### Exercise prompt
After going through the data below, state how many lines contain "size", and nothing else.

### Task inputs
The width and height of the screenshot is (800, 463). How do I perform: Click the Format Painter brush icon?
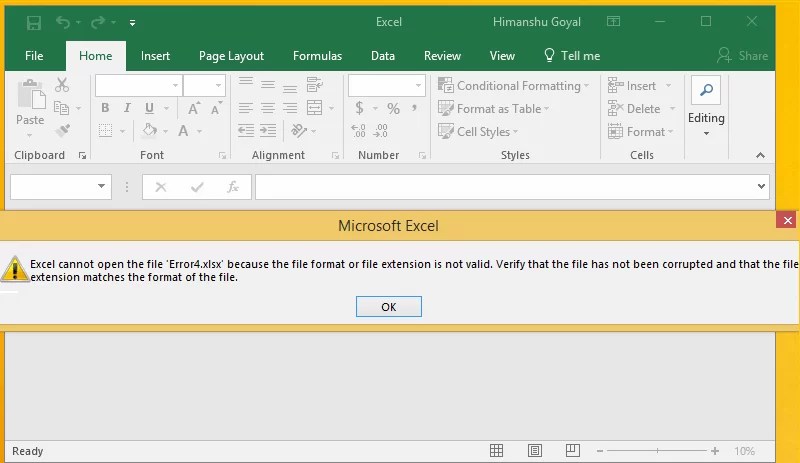point(62,130)
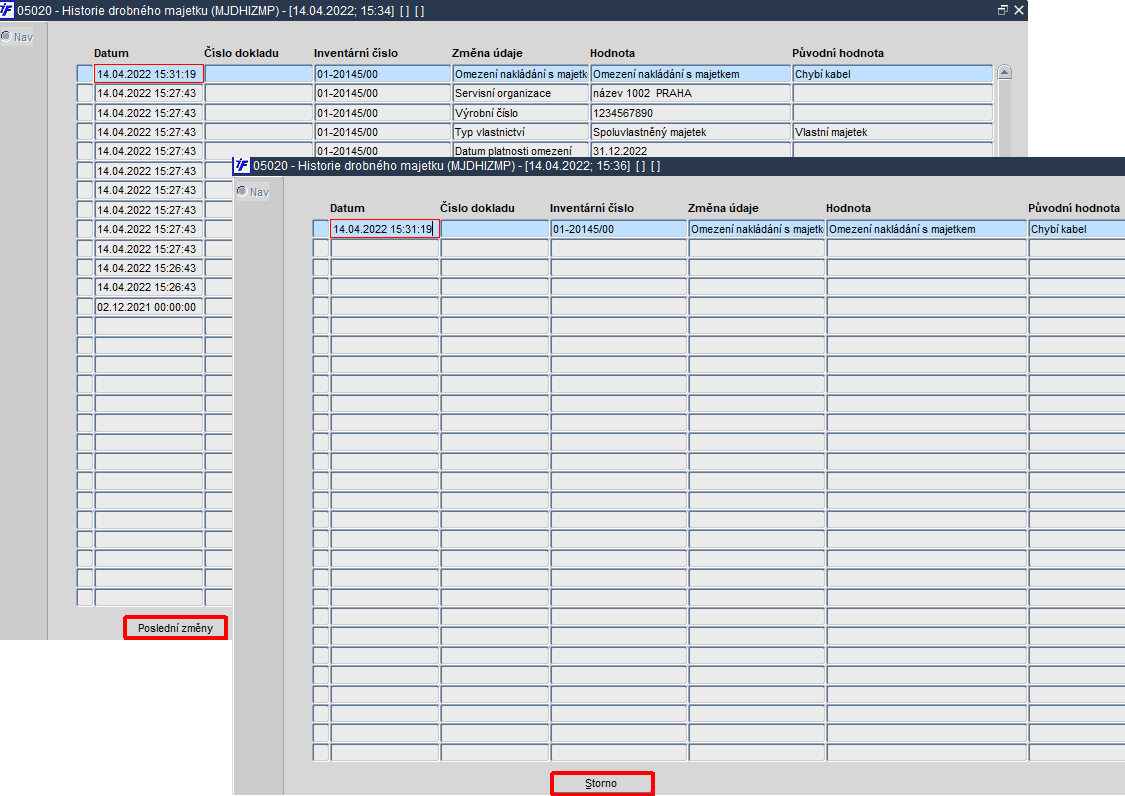This screenshot has width=1125, height=796.
Task: Click the Vlastní majetek original value field
Action: [892, 132]
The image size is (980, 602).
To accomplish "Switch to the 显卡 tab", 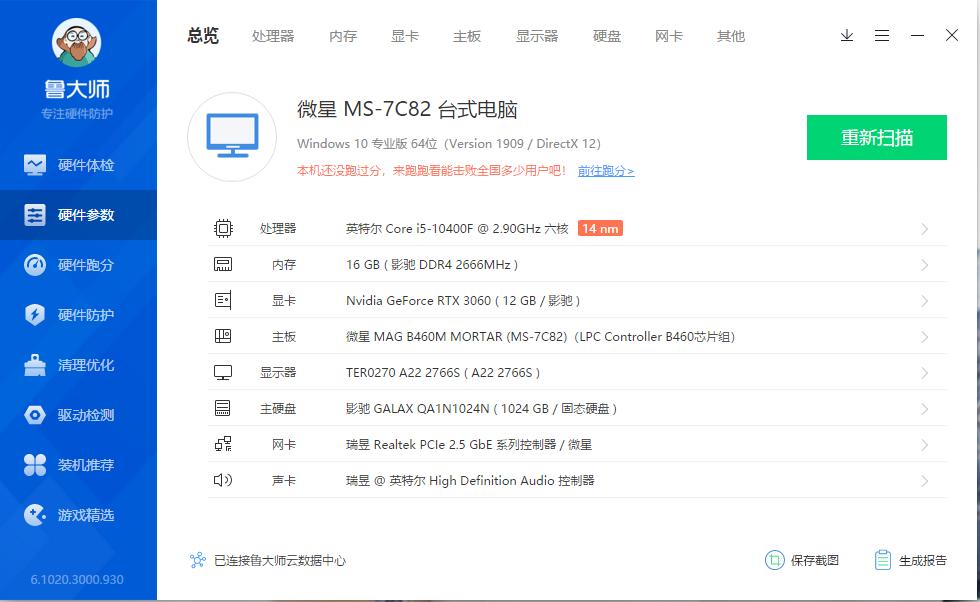I will pyautogui.click(x=404, y=36).

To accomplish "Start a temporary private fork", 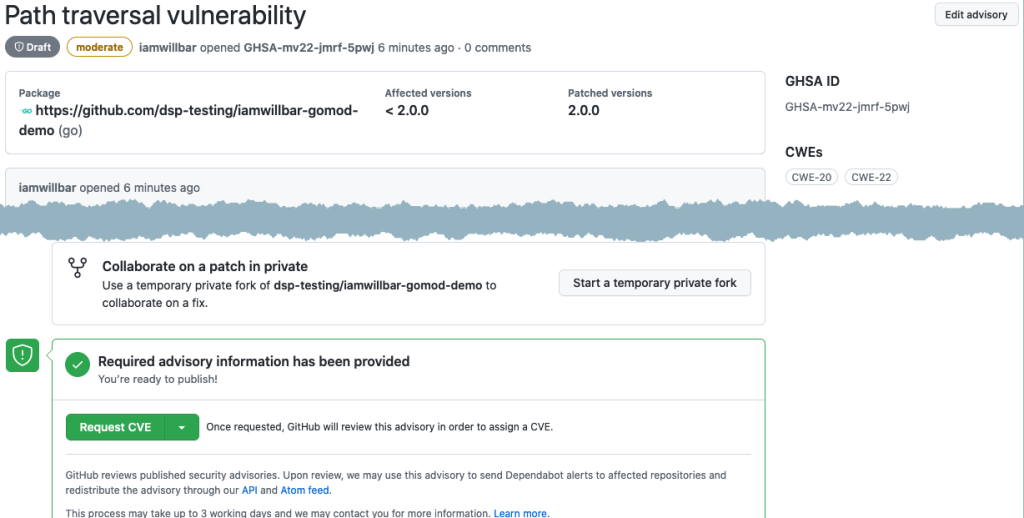I will [x=654, y=283].
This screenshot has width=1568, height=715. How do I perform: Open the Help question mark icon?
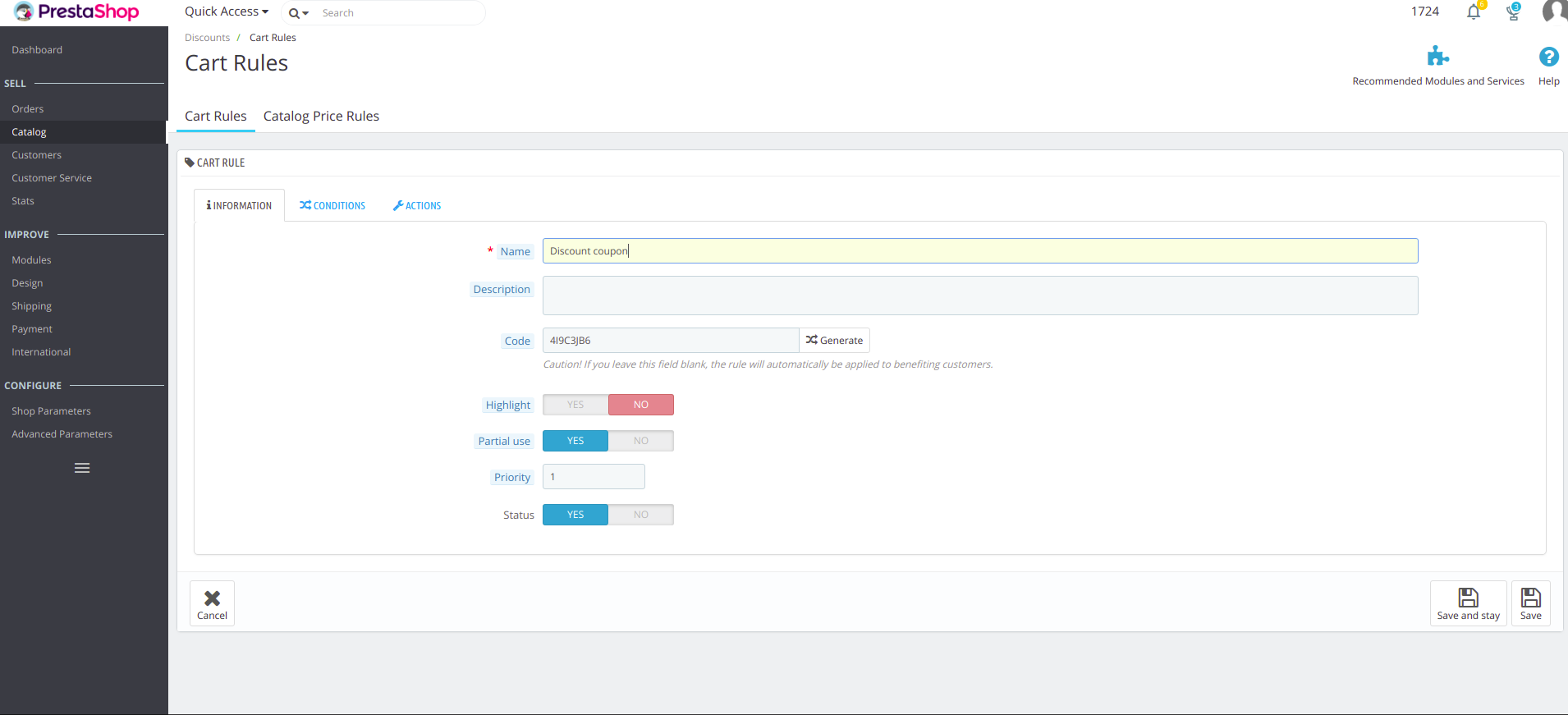pos(1548,57)
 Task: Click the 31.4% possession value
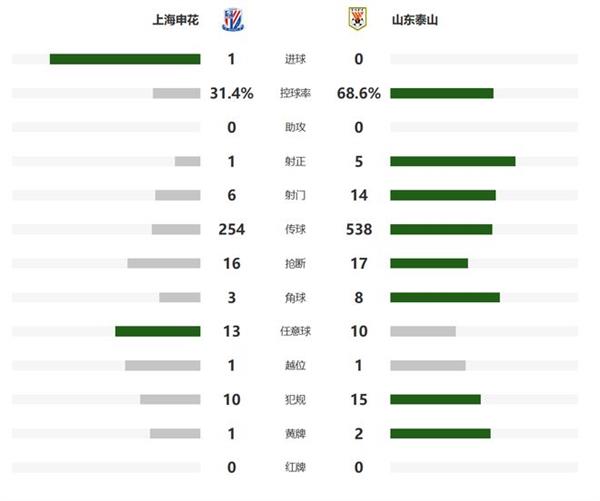(232, 93)
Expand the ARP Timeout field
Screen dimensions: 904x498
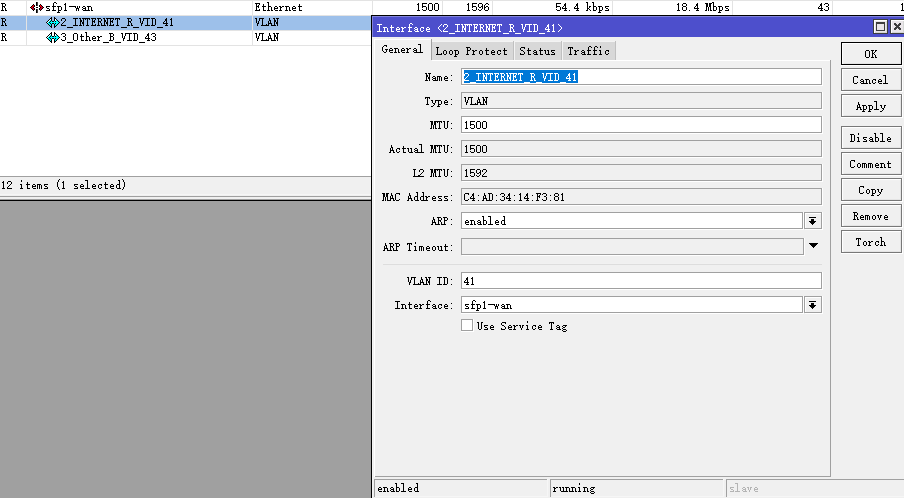click(813, 246)
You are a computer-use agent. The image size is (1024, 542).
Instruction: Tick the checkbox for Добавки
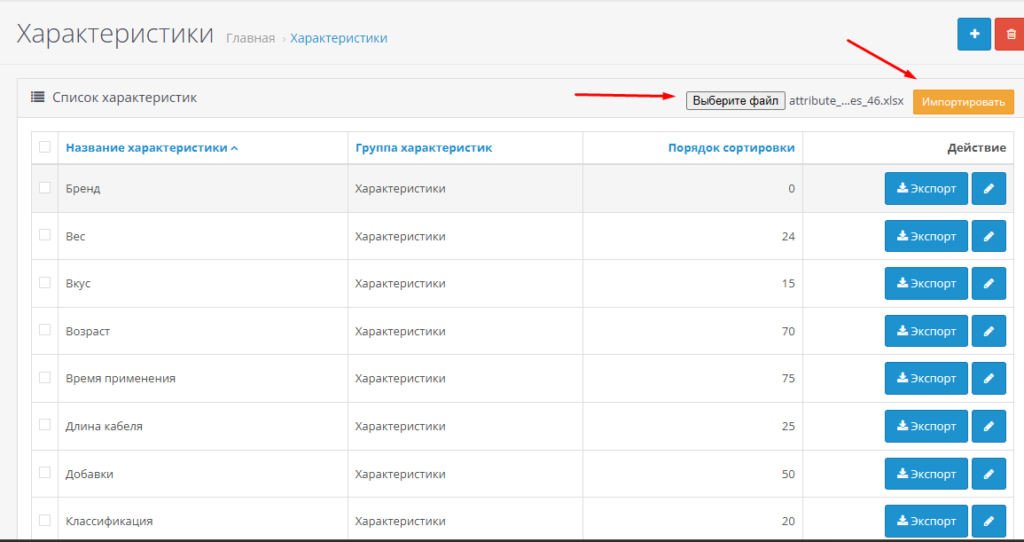pyautogui.click(x=44, y=472)
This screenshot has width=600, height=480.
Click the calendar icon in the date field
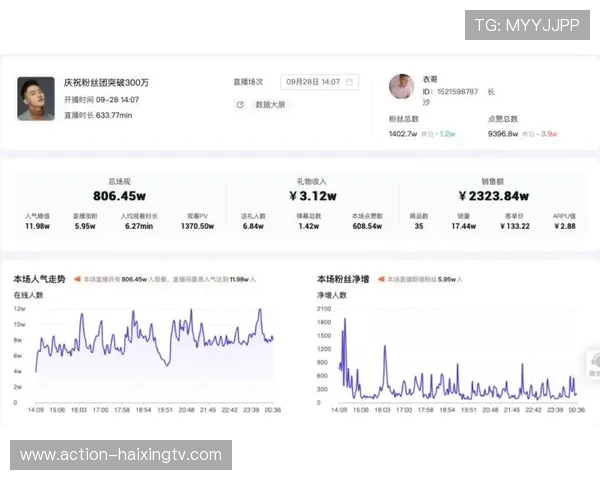point(350,82)
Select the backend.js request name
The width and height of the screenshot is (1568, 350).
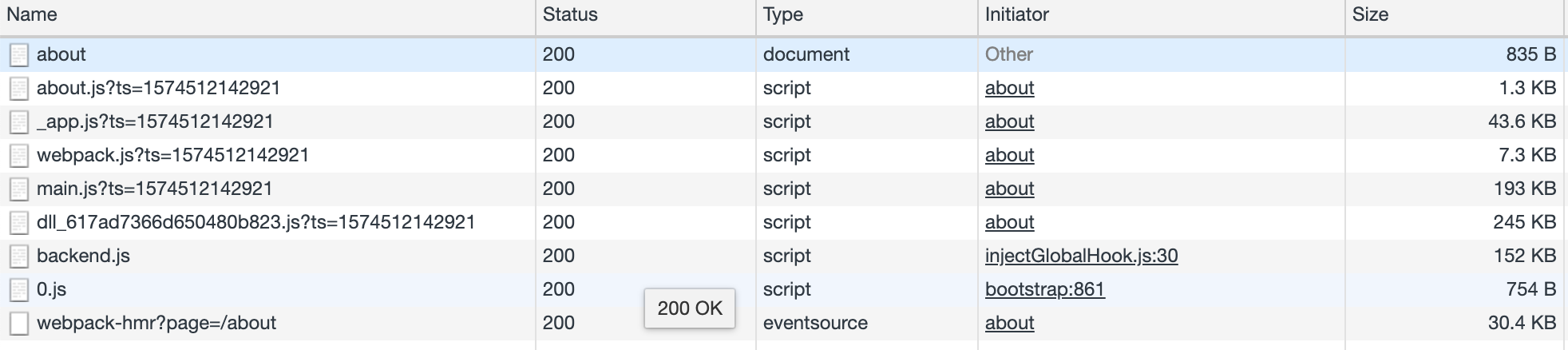(83, 256)
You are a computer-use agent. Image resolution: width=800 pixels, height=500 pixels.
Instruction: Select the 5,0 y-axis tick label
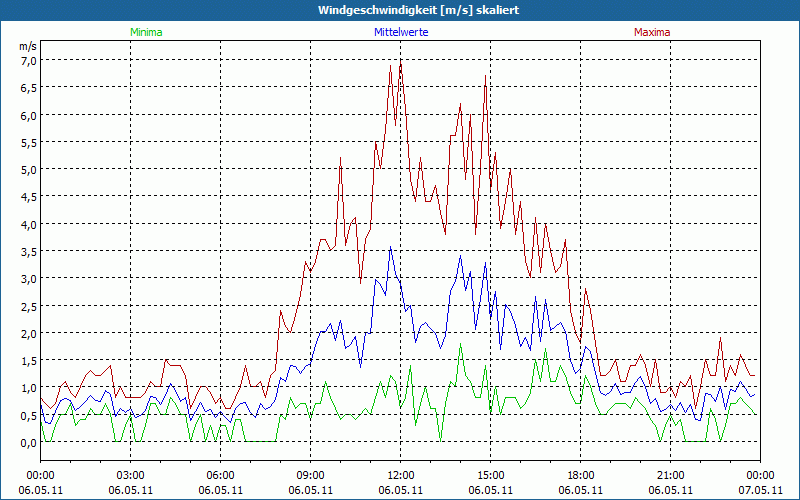29,169
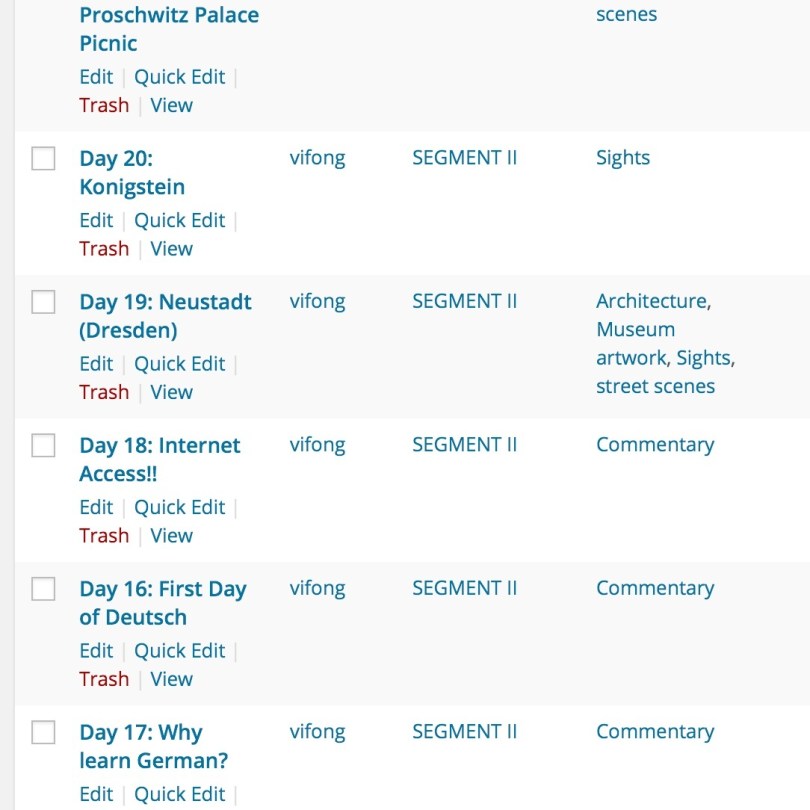Toggle checkbox for Day 16: First Day of Deutsch
The width and height of the screenshot is (810, 810).
[x=43, y=590]
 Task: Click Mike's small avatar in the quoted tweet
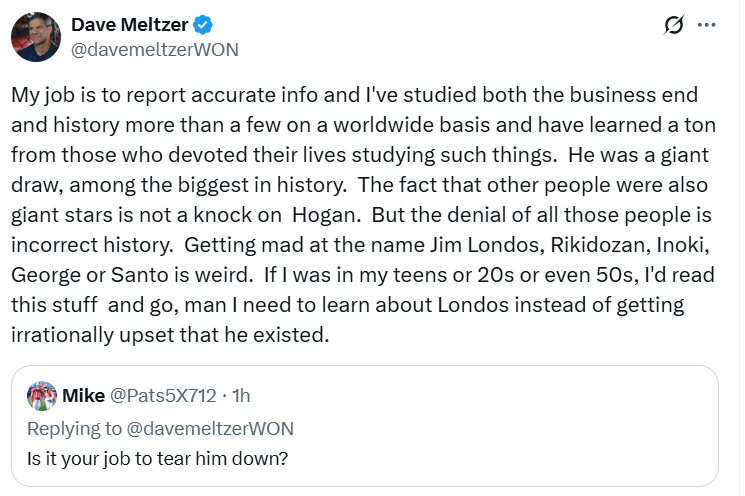[41, 396]
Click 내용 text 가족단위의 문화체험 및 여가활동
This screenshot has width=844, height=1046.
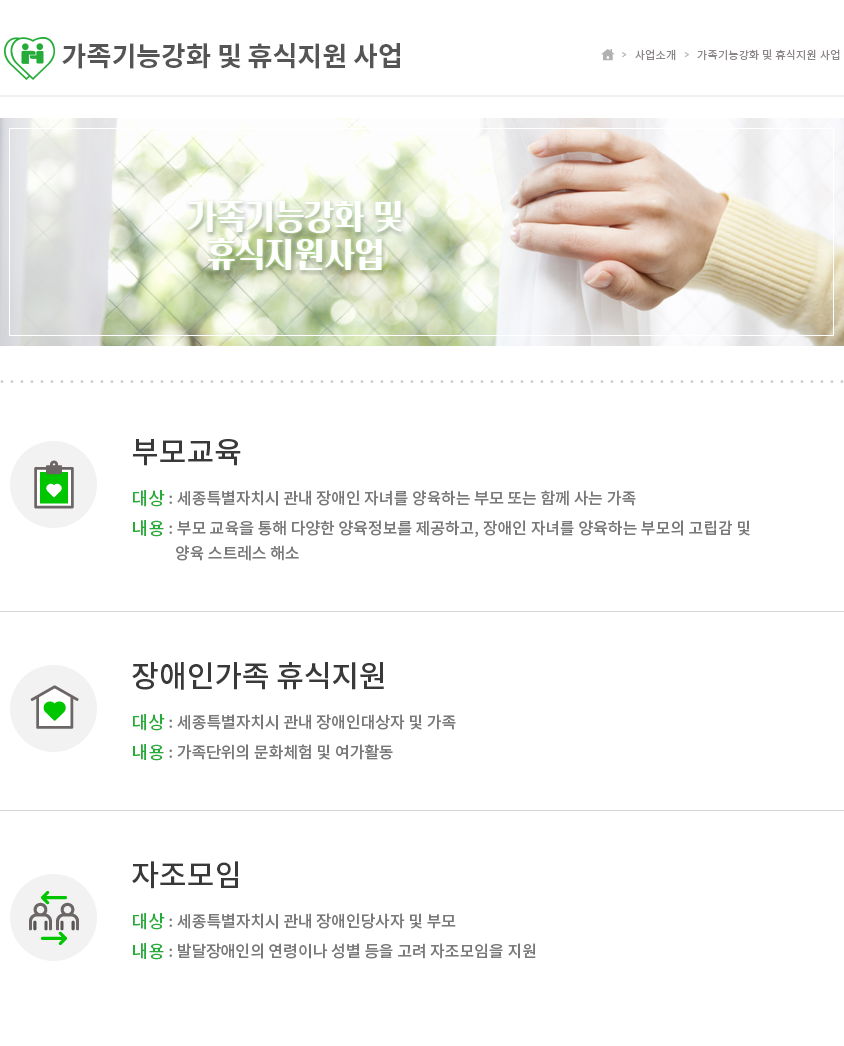point(285,752)
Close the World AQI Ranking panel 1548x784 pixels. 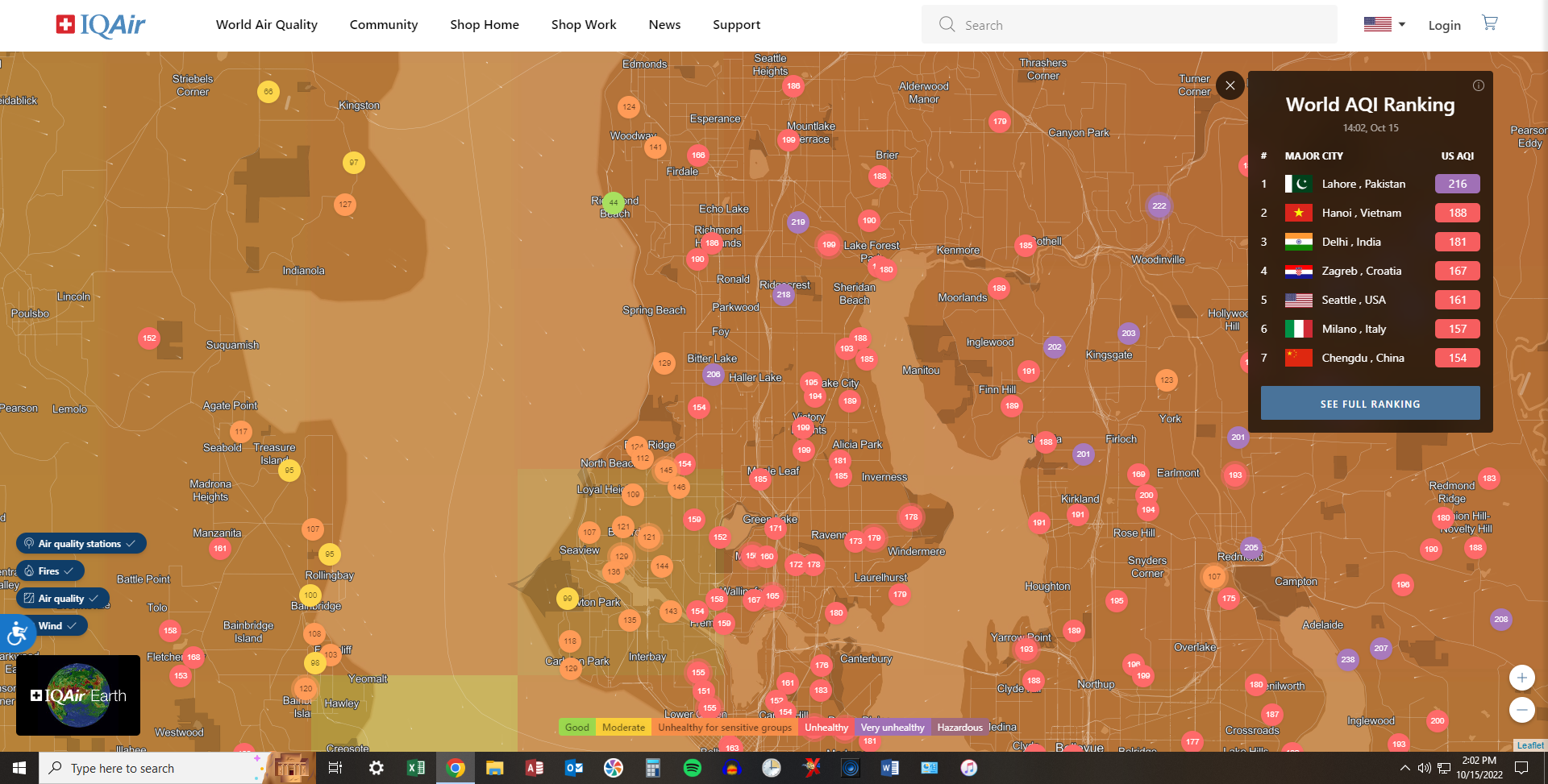(1230, 85)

### Result of this task
2